### Assigned task
Repeat the rows below word for word, starting at the line that contains "The height and" and continuing through the last row. Leave the pictures out of your answer.

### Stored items
§

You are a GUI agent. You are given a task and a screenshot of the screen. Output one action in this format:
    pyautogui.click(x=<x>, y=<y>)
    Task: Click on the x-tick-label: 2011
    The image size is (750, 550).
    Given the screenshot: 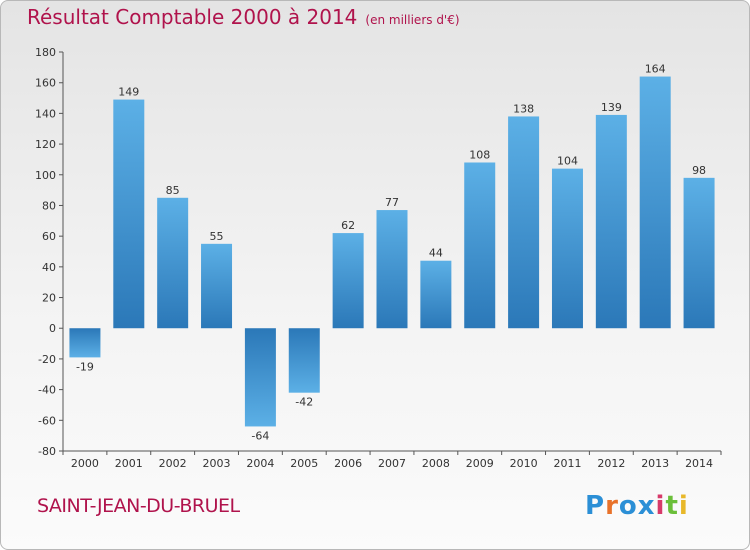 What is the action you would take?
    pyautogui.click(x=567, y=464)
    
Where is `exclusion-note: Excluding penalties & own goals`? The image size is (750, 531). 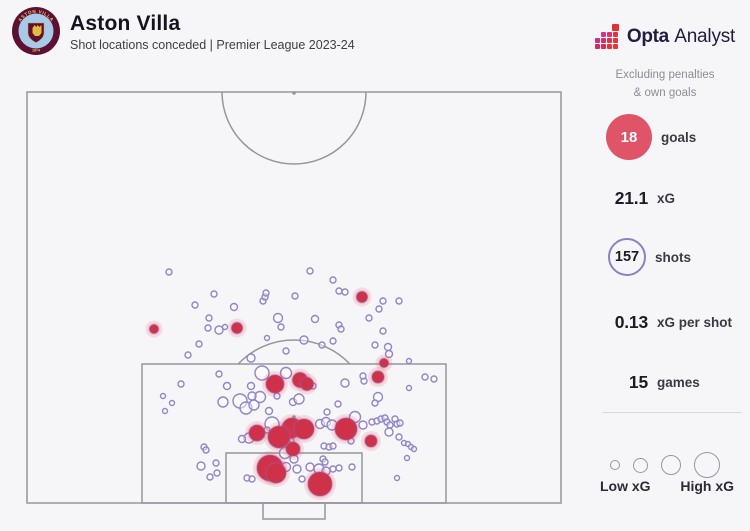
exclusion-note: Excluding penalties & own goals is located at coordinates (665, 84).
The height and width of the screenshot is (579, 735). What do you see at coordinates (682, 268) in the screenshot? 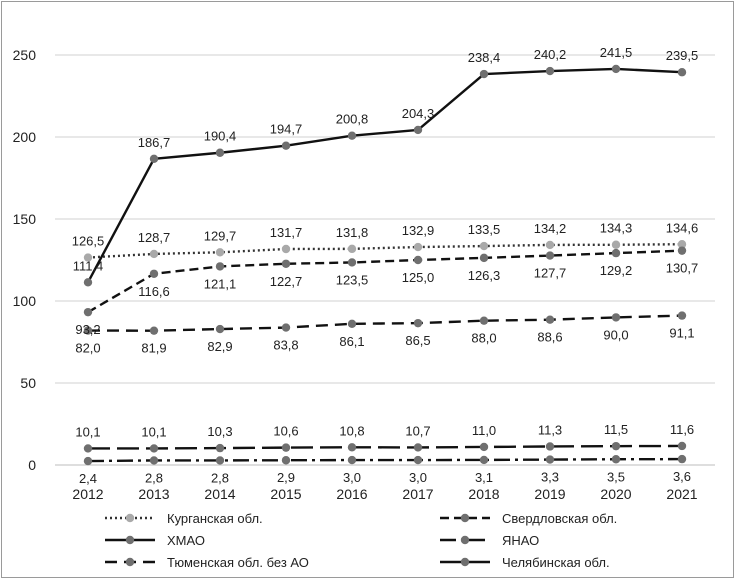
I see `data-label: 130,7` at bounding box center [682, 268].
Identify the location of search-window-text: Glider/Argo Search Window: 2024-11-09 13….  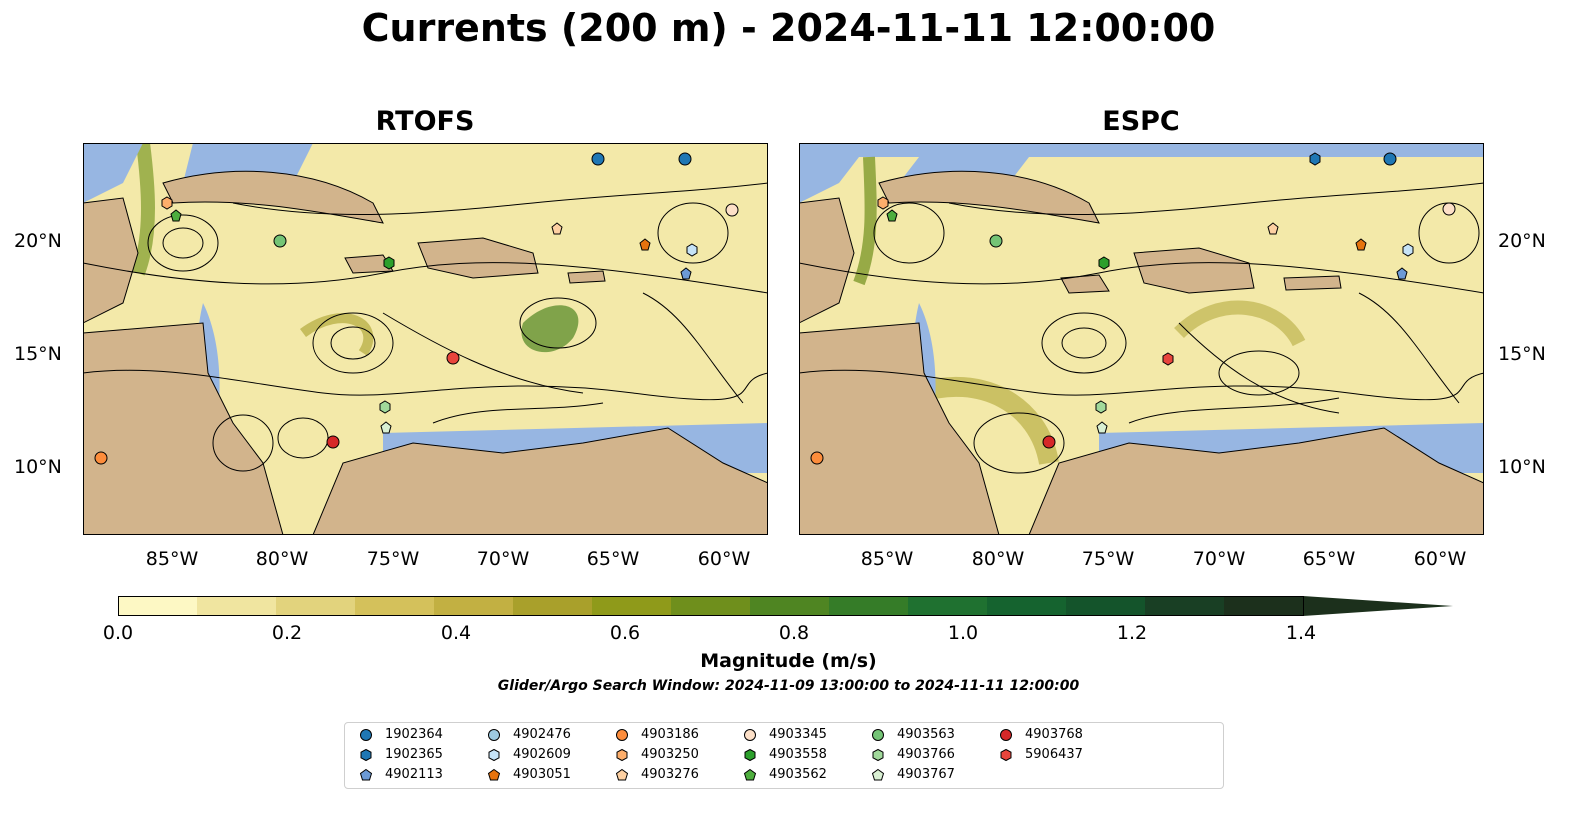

§

### Response to the task
The height and width of the screenshot is (579, 735). What do you see at coordinates (682, 268) in the screenshot? 
I see `data-label: 130,7` at bounding box center [682, 268].
Identify the location of search-window-text: Glider/Argo Search Window: 2024-11-09 13….  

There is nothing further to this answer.